The Economy of Germany

As a member of the elite group of G8 industrialized nations, Germany is the 4th largest economy in the world and the largest economy in Europe. Its GDP was 3.3 trillion USD in 2007. Germany's economy made a stuttering start during the Second World War under the reign of Hitler. Much importance was given to arms production while other sectors didn't get as much attention.

The post war era saw Germany adopt liberal industrial policies with major reforms being introduced between 1990 and 2000. This led to the development of several large home-grown industries as well as healthy foreign trade.

Economic pundits call Germany as a social market economy with government intervention in the form of subsidies in many sectors. Much of its financial growth is attributed to its export-oriented policies. More than half of its growth has been credited to exports during the last decade. Germany has also sought stronger ties between members of the European Union.

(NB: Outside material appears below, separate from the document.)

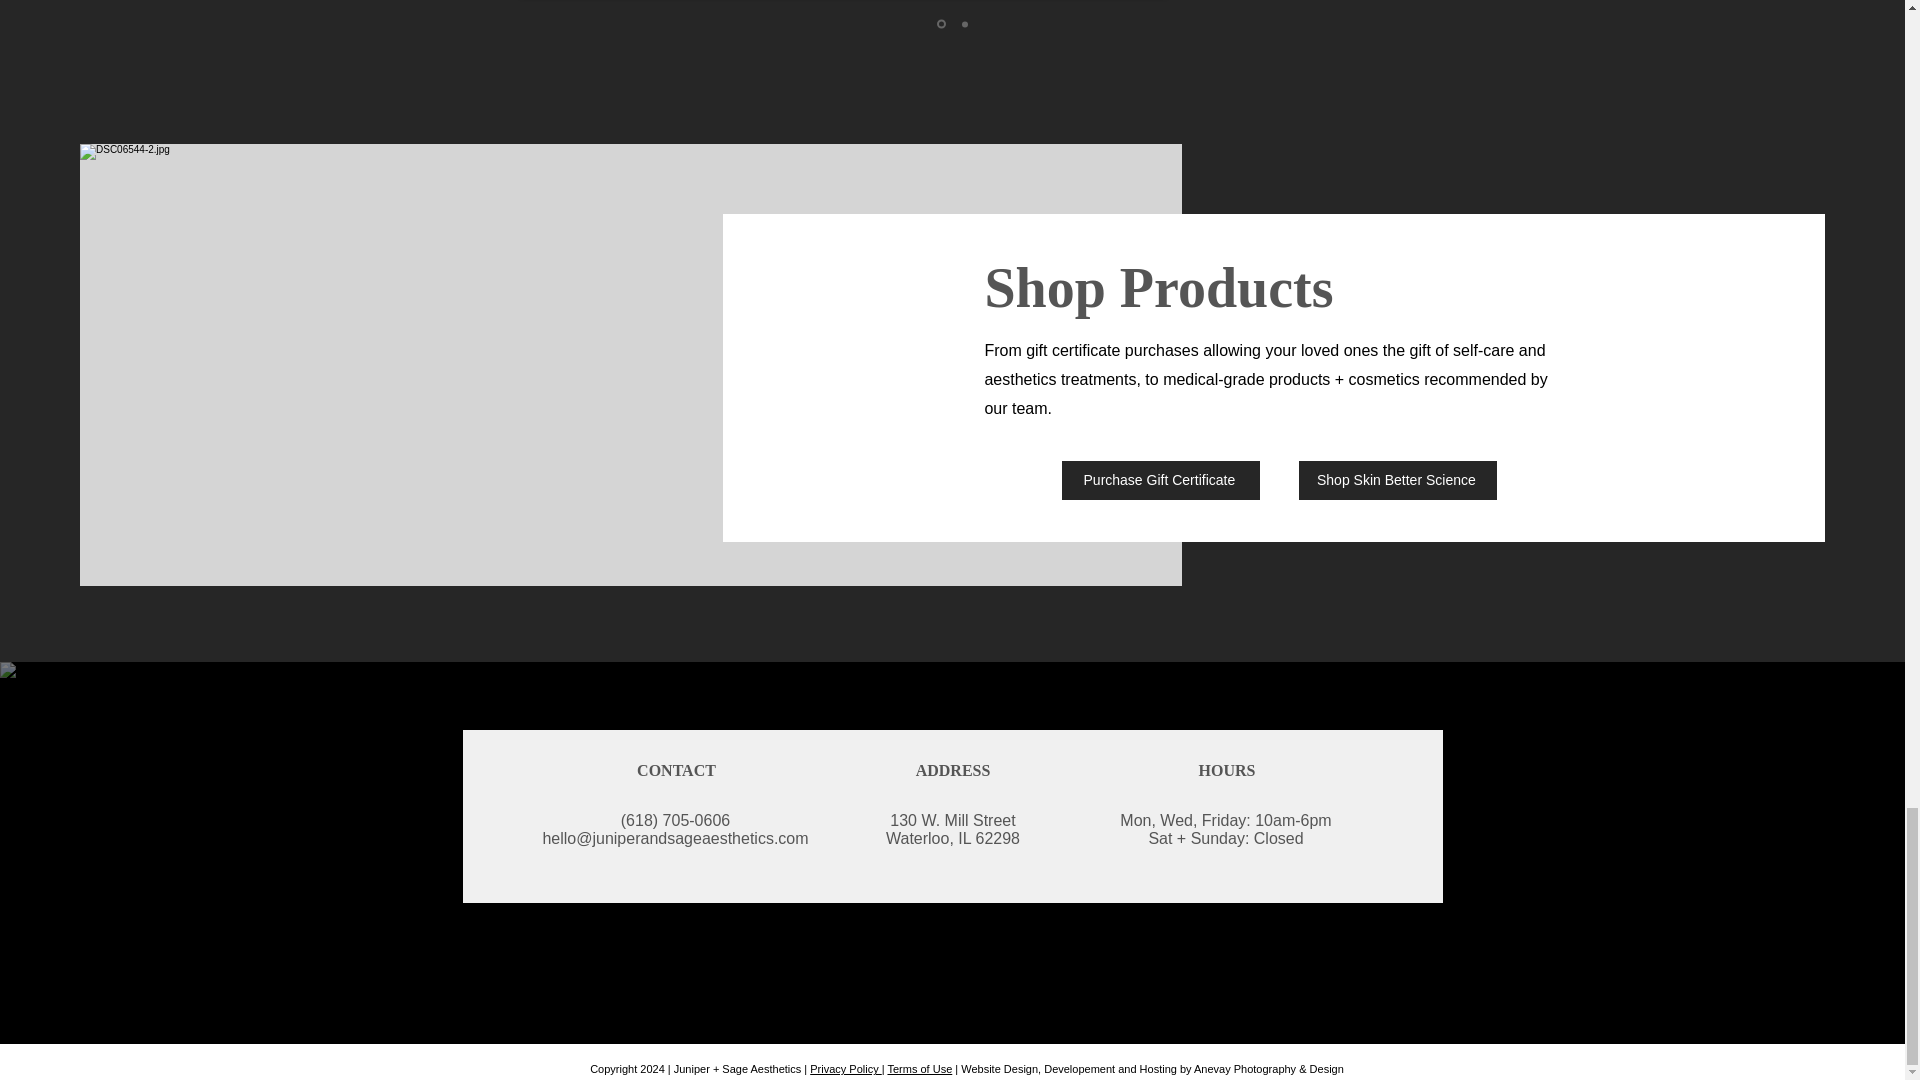 This screenshot has height=1080, width=1920. I want to click on Shop Skin Better Science, so click(1398, 480).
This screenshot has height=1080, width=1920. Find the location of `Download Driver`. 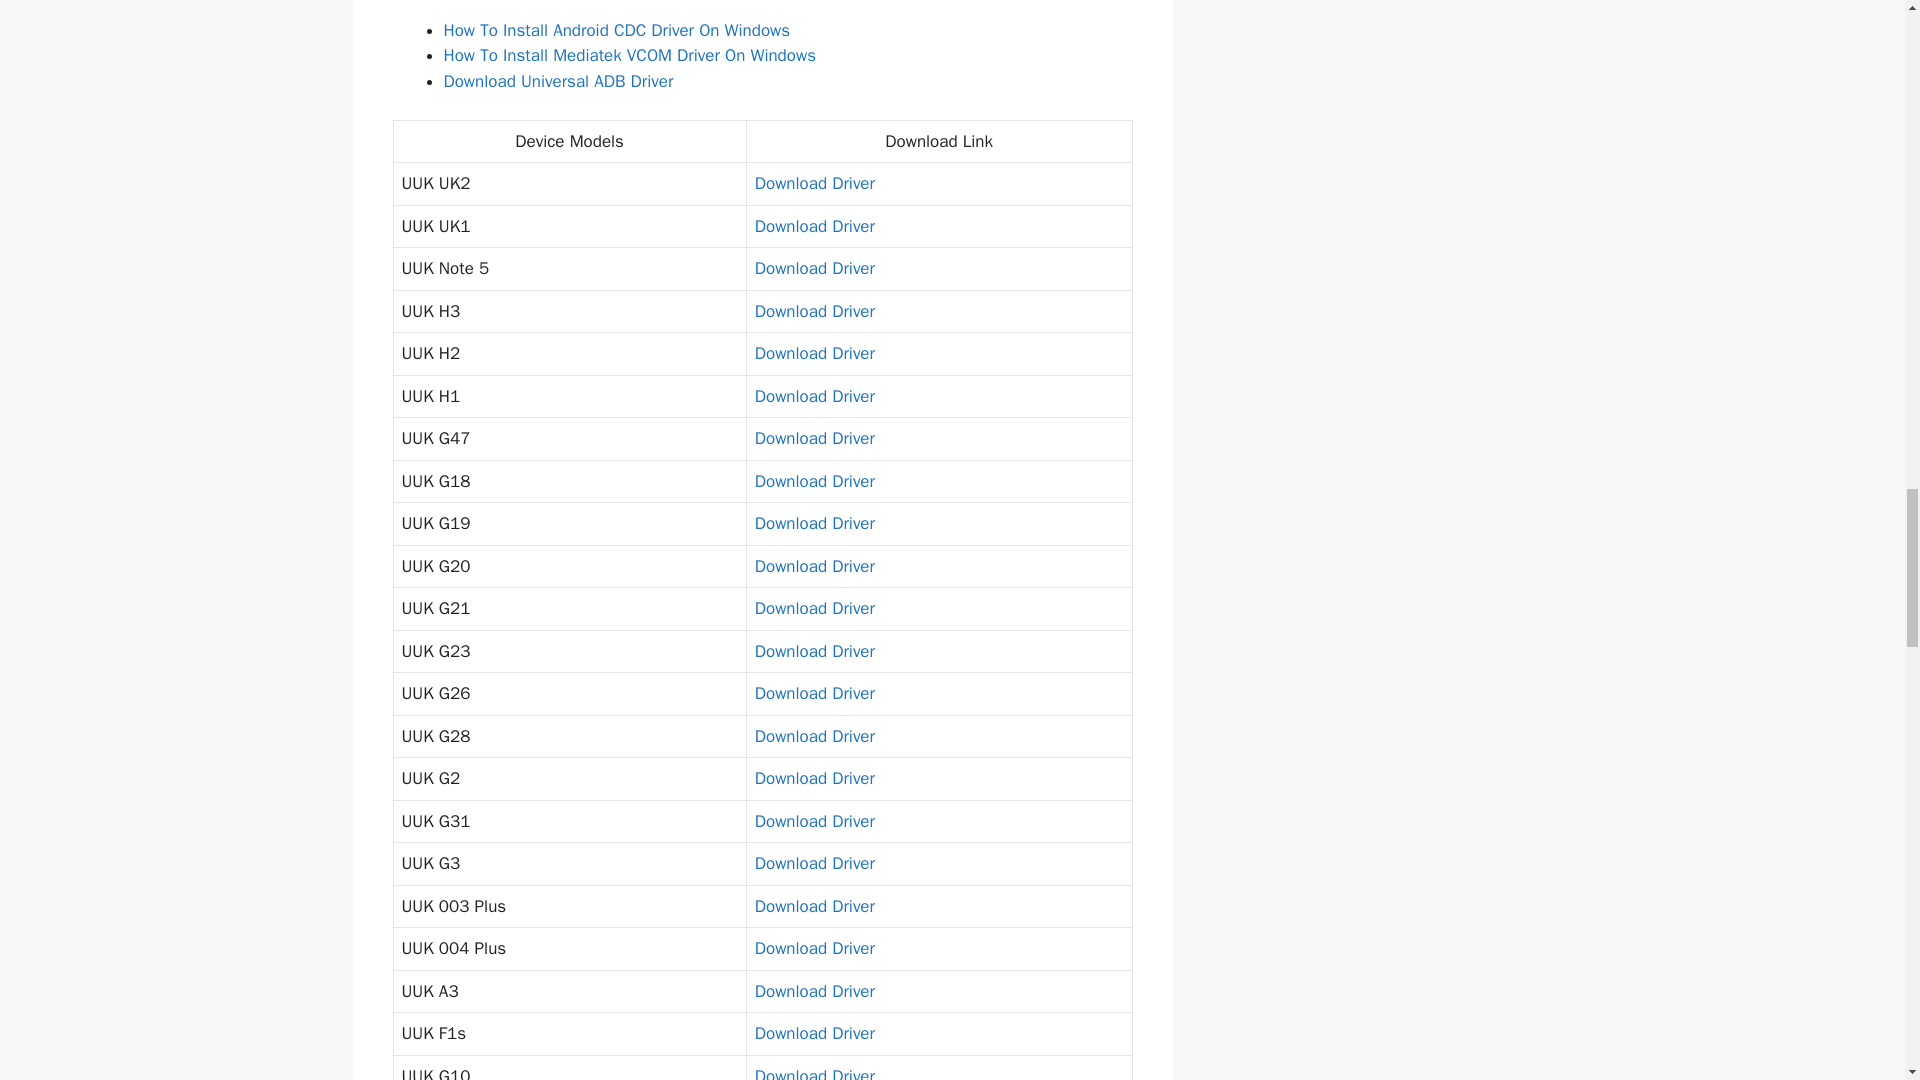

Download Driver is located at coordinates (814, 268).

Germany's strength has been in industries such as infrastructure and engineering, automobiles, aerospace, logistics, precision engineering, environmental technology and optics. Agriculture forms a miniscule 0.9% of the country's GDP.

Highlights of the German Economy

  • 37 companies of the Fortune 500 companies are headquartered in Germany
  • Services sector accounts for nearly 30% of the country's GDP
  • Leader in engineering and design
  • Home to world famous brands like Mercedes Benz, BMW, Henkel, Audi, Porsche, Volkswagen, Deustche Bank, Siemens and SAP
  • Leading producer of wind and solar power technologies

Agriculture: Unlike other European nations, agriculture accounts for less than 2% of the GDP of Germany. In 2008, it employed only about 2.5% of the population. However Germany is able to meet its food needs by domestic production. Wheat, potato, barley, beets, oats and cabbages are the major agricultural products. Despite the low contribution to its GDP, Germany is the third largest agricultural producer in Europe.

Labor: Germany's workforce is considered to be the most technically qualified amongst other nations in Europe. Vocational and technical training is given equal importance to. Experts believe that Germany's success in the industrial sector as opposed to the agricultural sector is due to its highly-trained and qualified workforce.

Manufacturing: Automobiles, machine tools and chemicals are the major industries in Germany. The German automobile industry is the world's 3rd largest producer, after the US and Japan. Germany is also credited to having the largest market share in machine tools (20% in 2004). The German industry is a mix of large multinational firms and an array of smaller manufacturing companies that cater to a niche market.

Infrastructure and Energy: Owing to its geographical location in Europe, Germany is an important transportation hub. The world famous Autobahn road network connects German cities and towns with other important destinations in Europe. It has an extensive network of high speed trains.

Germany is the 5th largest consumer of energy in the world; nearly 60% of its energy needs are met through imports. The German government is also an active proponent of climate change and has made considerable efforts to harness alternate sources of energy such as solar power and wind energy.

Services Sector: Germany's services sector accounts for 30% of the country's GDP. It is also the largest employer in the country with 70% of the population being employed in the services sector. IT, transportation, financial services and hospitality are the major service industries in Germany.